::: Supplied text

Studio album by Tim McGraw
- Released: October 20, 2009
- Studio: Dark Horse Recording (Franklin, Tennessee); Blackbird Studio (Nashville, Tennessee); Capitol Studios and NRG Recording Studios (Hollywood, California);
- Genre: Country
- Length: 47:10
- Label: Curb Records
- Producer: Byron Gallimore; Tim McGraw; Darran Smith;

Tim McGraw chronology
| Greatest Hits 3 (2008) | Southern Voice (2009) | Number One Hits (2010) |

Singles from Southern Voice
- "It's a Business Doing Pleasure with You" Released: June 29, 2009; "Southern Voice" Released: September 21, 2009; "Still" Released: February 1, 2010;

= Southern Voice (album) =

Southern Voice is the tenth studio album by American country music artist Tim McGraw. It was released on October 20, 2009, by Curb Records. It is the first album of all new material since Let It Go in 2007. The album produced three singles with "It's a Business Doing Pleasure with You", the title track, and "Still".

::::::
::: Data section

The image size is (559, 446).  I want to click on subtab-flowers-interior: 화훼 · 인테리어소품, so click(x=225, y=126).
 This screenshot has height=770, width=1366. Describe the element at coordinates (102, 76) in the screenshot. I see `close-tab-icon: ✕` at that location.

::::::
::: Data section

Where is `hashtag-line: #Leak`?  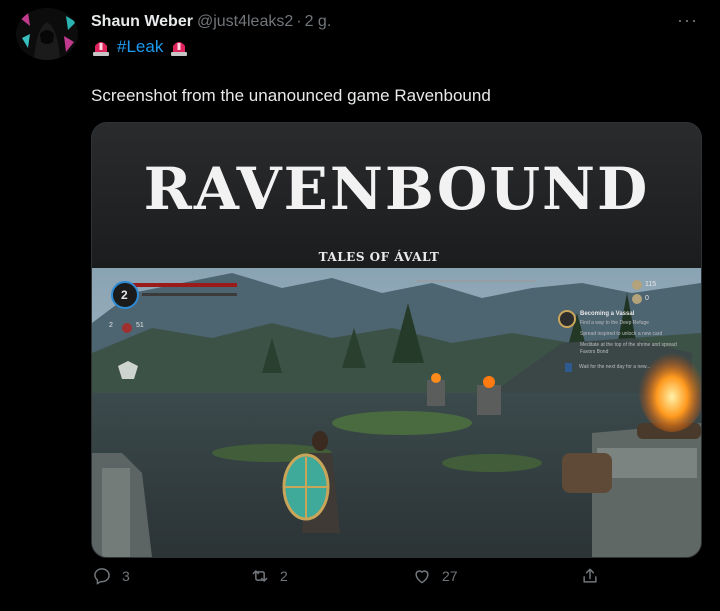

::::::

Written task |
Answer these questions from the Southern Voice text.
(a) On what date was the single "Still" released?
(b) Which album came out before Southern Voice in Tim McGraw's chronology?
(c) Southern Voice is the first album of all new material since which album?

Written response |
(a) February 1, 2010
(b) Greatest Hits 3 (2008)
(c) Let It Go, from 2007